Step 4: Verify Registered TEE Nodes

Check which TEE nodes are registered in the network:

curl -s https://tee.knowledgedataflow.org/api/v1/tee/nodes | jq '.nodes[] | {id, platform, voting_power, moniker}'

Step 5: Verify Encrypted Storage

To confirm that data is actually encrypted at rest, you can check what the database stores directly. With a TEE-encrypted tenant, ScyllaDB contains ciphertext:

# What ScyllaDB stores for an encrypted tenant:
{
"path": "__enc_str:DMfK8x2Qa1bN+7hG...",
"content": "__enc_str:Rk9PQkFSIGV4YW1w...",
"lines": "__enc_int:YWJjZGVmMTIzNDU2..."
}

The __enc_ prefix confirms property-level encryption is active.

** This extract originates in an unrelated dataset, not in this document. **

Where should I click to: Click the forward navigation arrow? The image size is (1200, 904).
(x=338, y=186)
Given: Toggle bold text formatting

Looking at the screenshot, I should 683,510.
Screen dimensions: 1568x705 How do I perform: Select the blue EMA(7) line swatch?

Without the tenant's derived key, these values cannot be decrypted.

Automated Verification

Using the Verification UI

Visit tee.knowledgedataflow.org/security for an interactive verification page that runs all checks automatically and displays pass/fail results.

Using curl (One-Liner)

Quick check that all critical security properties are enabled:

curl -s https://tee.knowledgedataflow.org/health | \
jq -e '.security_posture |
.tee_platform != null and
.attestation_verified == true and
.encryption_at_rest == true and
.memory_encrypted == true and
.trust_posture == "Enforced"' \
&& echo "PASS: All security checks passed" \
|| echo "FAIL: One or more security checks failed"

CI/CD Integration

Add attestation verification to your deployment pipeline:

# GitHub Actions example
- name: Verify TEE Attestation
run: |
HEALTH=$(curl -sf https://tee.knowledgedataflow.org/health)
POSTURE=$(echo "$HEALTH" | jq -r '.security_posture.trust_posture')
ENCRYPTED=$(echo "$HEALTH" | jq -r '.security_posture.encryption_at_rest')
TEE=$(echo "$HEALTH" | jq -r '.security_posture.tee_platform')

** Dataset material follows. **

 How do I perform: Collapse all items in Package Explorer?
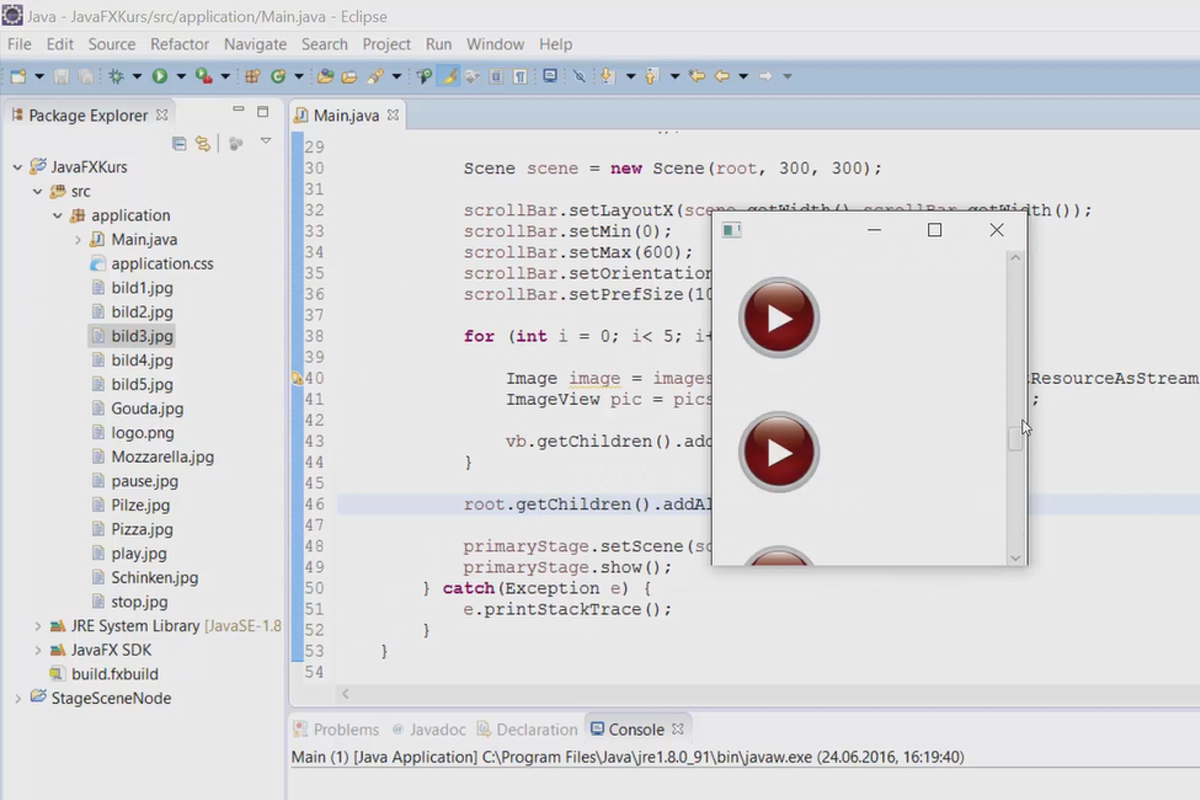[x=180, y=143]
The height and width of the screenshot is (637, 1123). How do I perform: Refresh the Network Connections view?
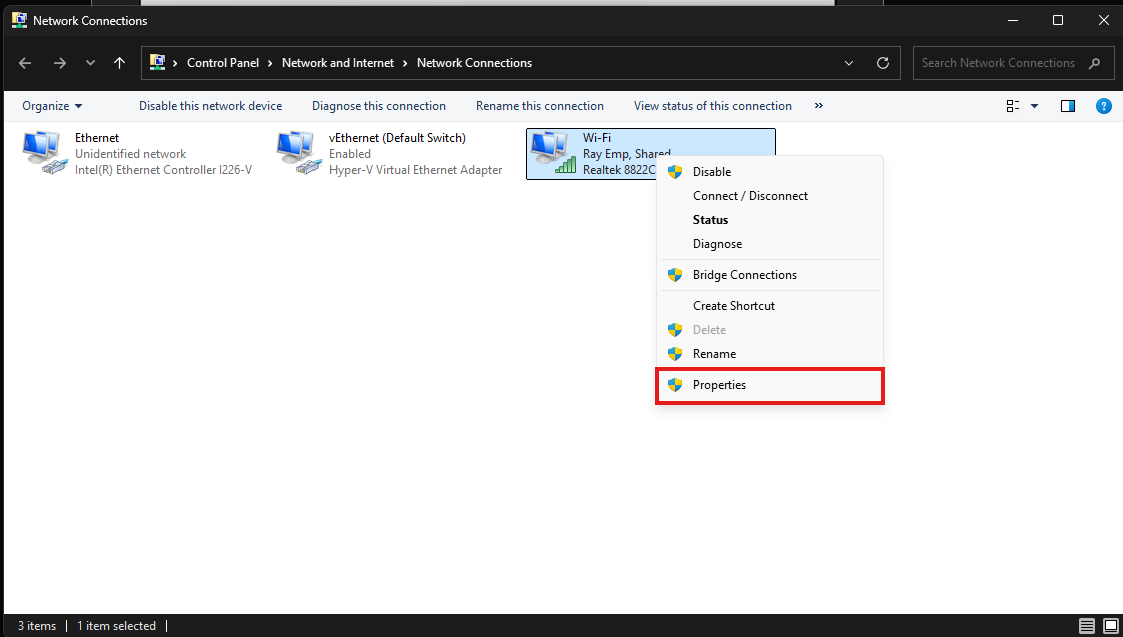coord(883,63)
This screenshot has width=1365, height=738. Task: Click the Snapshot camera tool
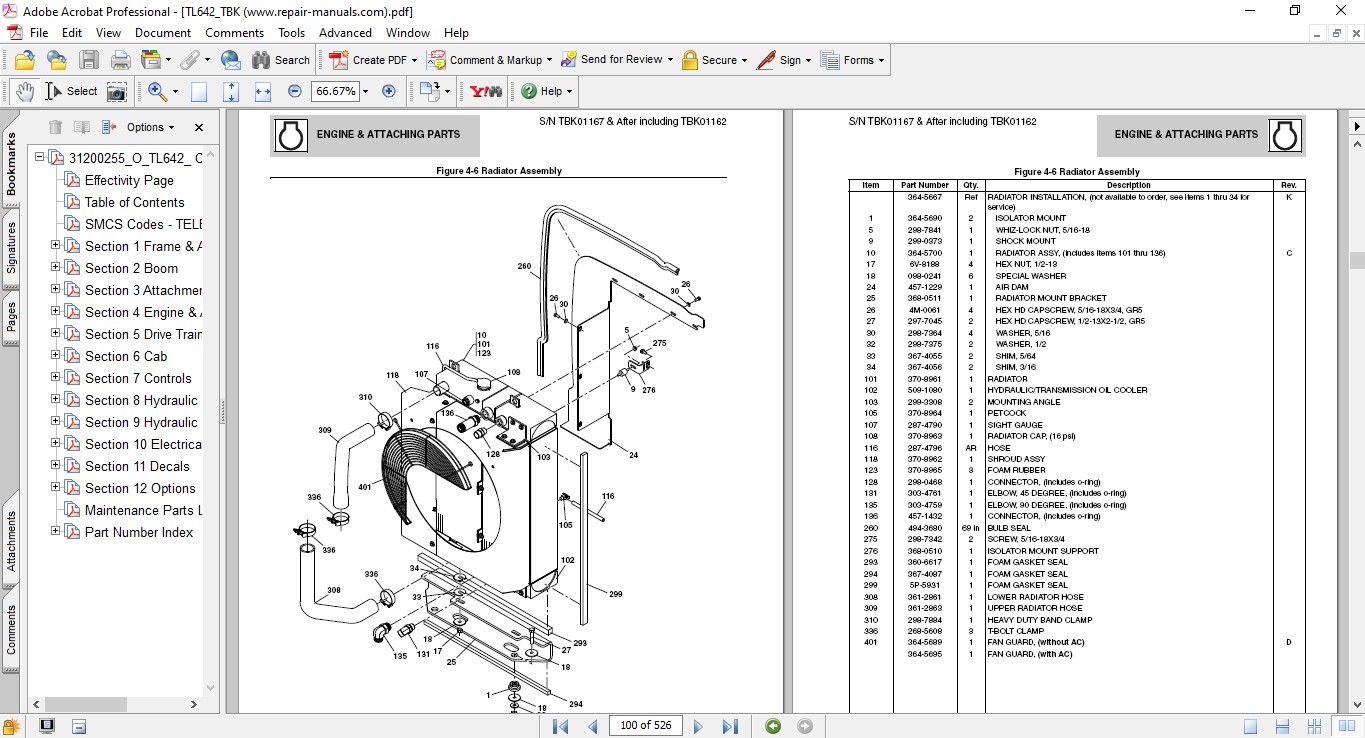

if [ "$POSTURE" != "Enforced" ] || [ "$ENCRYPTED" != "true" ] || [ "$TEE" = "null" ]; then
echo "::error::TEE verification failed"
echo " Trust Posture: $POSTURE"
echo " Encryption: $ENCRYPTED"
echo " TEE Platform: $TEE"
exit 1
fi

echo "TEE verification passed"
echo " Trust Posture: $POSTURE"
echo " Encryption: $ENCRYPTED"
echo " TEE Platform: $TEE"

Interpreting Results

All Checks Pass

tee_platform:         GCE_AMD_SEV    -- Hardware TEE active
attestation_verified: true -- Platform confirmed
encryption_at_rest: true -- Properties encrypted
memory_encrypted: true -- VM memory encrypted
trust_posture: Enforced -- TEE required to operate

Your data is protected by hardware-encrypted memory and property-level encryption. Database administrators see only ciphertext.

TEE Missing (Permissive Mode)

tee_platform:         null           -- No hardware TEE
attestation_verified: false -- Cannot verify
encryption_at_rest: false -- Properties in plaintext
memory_encrypted: false -- Standard VM memory
trust_posture: Permissive -- TEE not required

This is a standard deployment without confidential computing. Suitable for public data or development, but not for sensitive workloads.

Encryption Without TEE

tee_platform:         null           -- No hardware TEE
attestation_verified: false -- Cannot verify
encryption_at_rest: true -- Properties encrypted
memory_encrypted: false -- Standard VM memory
trust_posture: Audit -- Warning logged

Properties are encrypted in the database, but memory is not hardware-protected. An operator with VM access could potentially extract keys from memory. This provides defense-in-depth but is weaker than full TEE enforcement.